Decades of neglect of primary-secondary education and continuous under-investment in the police-justice system have converted post-independence India into the quintessential soft state, resulting in a steady descent into anarchy. The most obvious manifestations of anarchy being let loose are lynch mobs proliferating countrywide, stringing up and murdering randomly selected strangers in local communities on suspicion of child kidnapping. On May 9, two suspects were lynched in Thiruvannamalai (Tamil Nadu) following a fake social media alert of child kidnappers. In the month of May, five citizens were publicly murdered on similar suspicions by irate mobs in peninsular India, including two transgenders in Hyderabad.
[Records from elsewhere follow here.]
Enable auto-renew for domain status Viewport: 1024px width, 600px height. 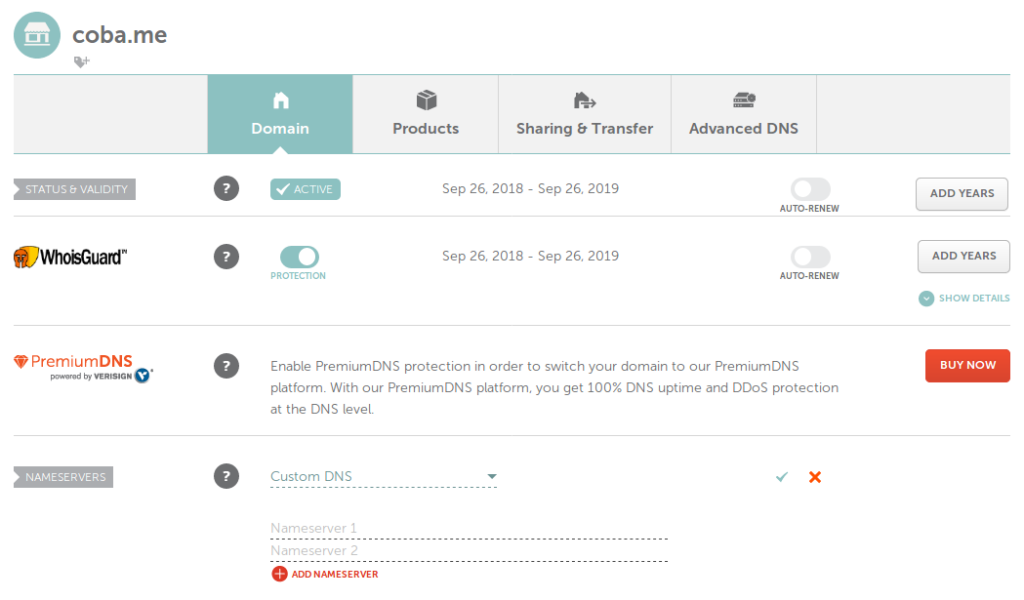point(810,189)
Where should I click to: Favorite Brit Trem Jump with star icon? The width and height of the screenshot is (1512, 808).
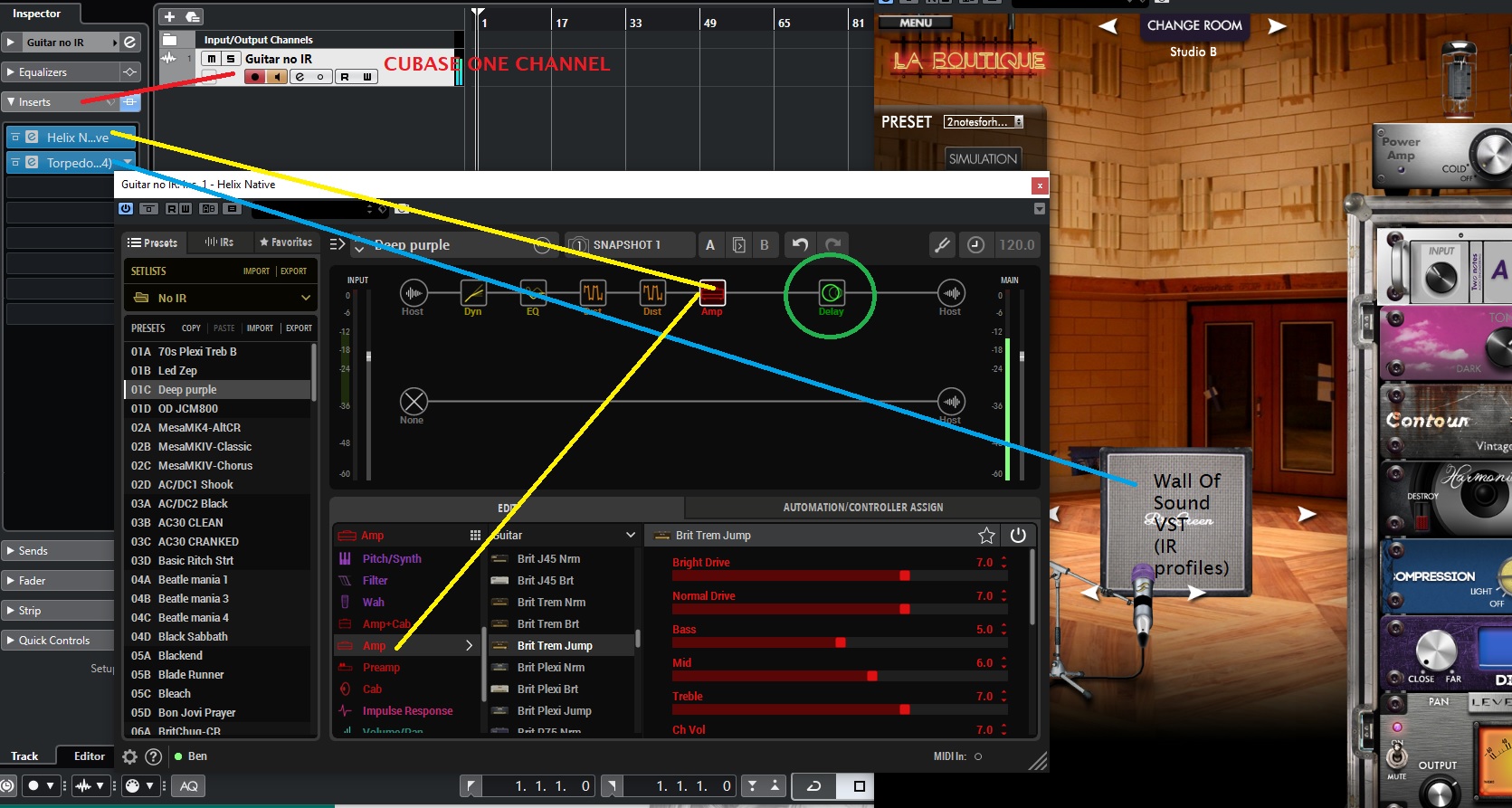click(986, 536)
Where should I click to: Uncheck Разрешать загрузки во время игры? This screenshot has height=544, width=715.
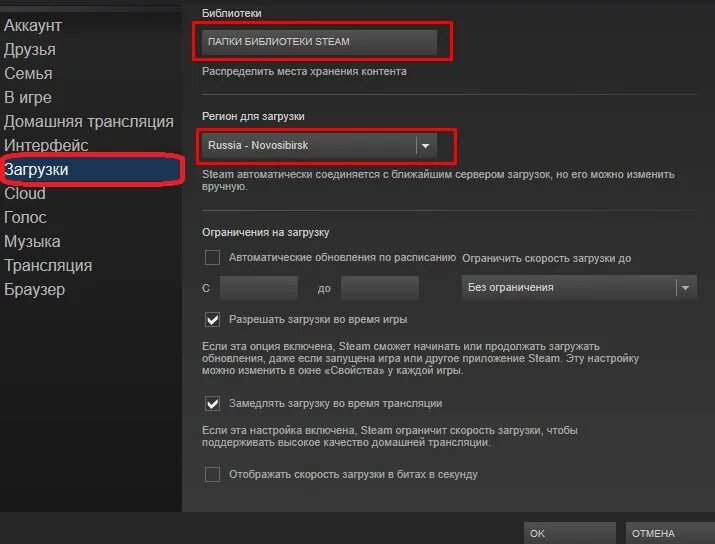(212, 320)
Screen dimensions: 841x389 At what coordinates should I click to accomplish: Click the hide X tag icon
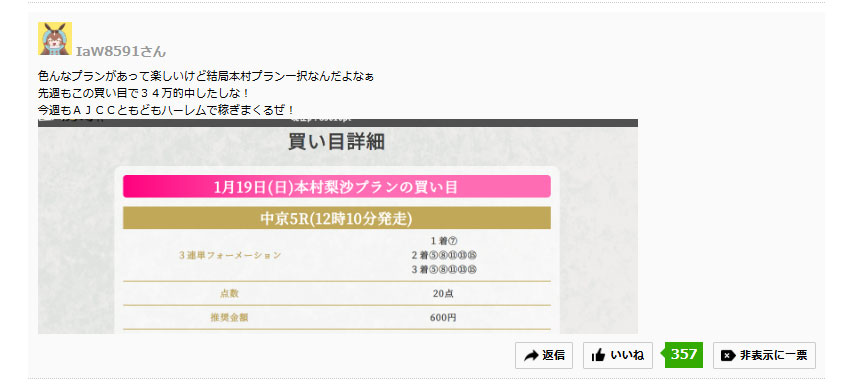[x=728, y=355]
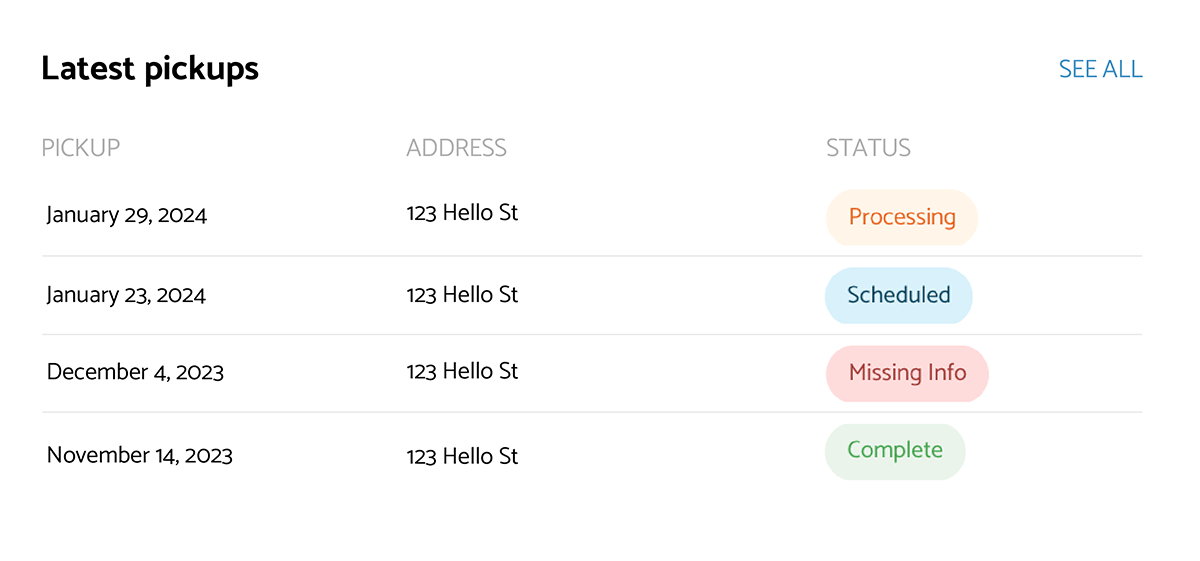Screen dimensions: 1200x561
Task: Click the address in the January 29 row
Action: [x=462, y=213]
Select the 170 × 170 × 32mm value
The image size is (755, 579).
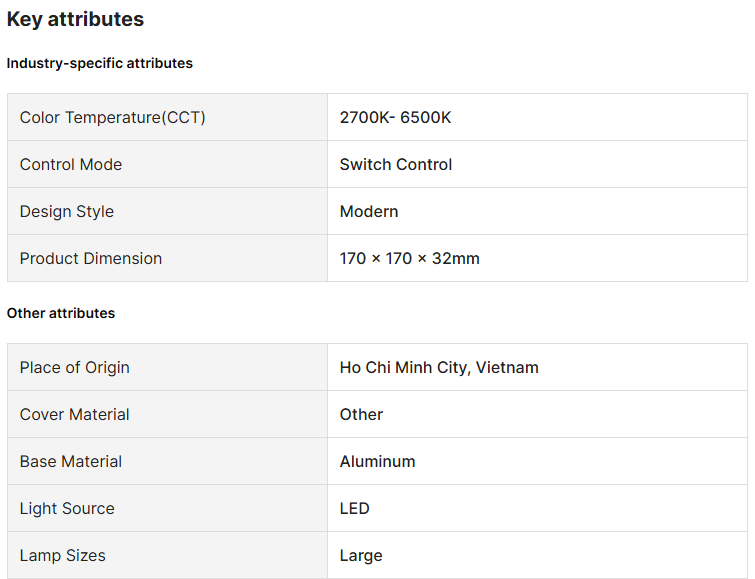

A few days later, two visitors to Karnataka were beaten and bloodily dragged through the streets. Last year in the northern state of Jharkhand, seven innocents were lynched on similar unfounded suspicions. 

These are just a few recent examples of irrational mob frenzy — rooted in deep general resentment against the iniquitous social order — which has become pervasive across the country. Combustible mobs materialise within minutes to belabour and often kill, citizens on the merest suspicion of caste, community slights and aspersions, and issues pertaining to cow slaughter, inter-caste/community love and marriage. Within the vast majority of the educationally short-changed citizenry unacquainted with digital technology, ignorant of the legal doctrine of presumption of innocence, there’s a widespread belief of safety and impunity in mobs. This combined with an accumulated disgust with police corruption and the law’s delay, has generated a vigilante justice epidemic.

Curiously, India’s much vaunted intelligentsia whose members shine in international forums hasn’t been able to discern the root causes of the country’s steady slide into lawlessness and chaos. The plain truth is that prolonged under-investment in the law and order and justice machinery (contemporary India’s police-to-citizens ratio is a mere 138 to 100,000 and judges a paltry 1: 60,000) has destroyed public confidence in the criminal justice system. Digging deeper, it’s also obvious that continuous under-investment in education (which prompts respect for due process) is a causative factor for spreading lawlessness.

In short, decades of failure of the intelligentsia to question runaway government establishment expenditure and protest the glaring inefficiency of the public sector-led model of economic development which has dissipated national savings at a furious rate, has starved Indian education, agriculture and the police-justice system of investment. A major share of the blame for spreading lynch mobs frenzy needs to be also laid at the doors of the country’s intelligentsia and academics, who have failed and neglected to suggest ways for government to mobilise and invest greater resources in education and the law, order and justice machinery.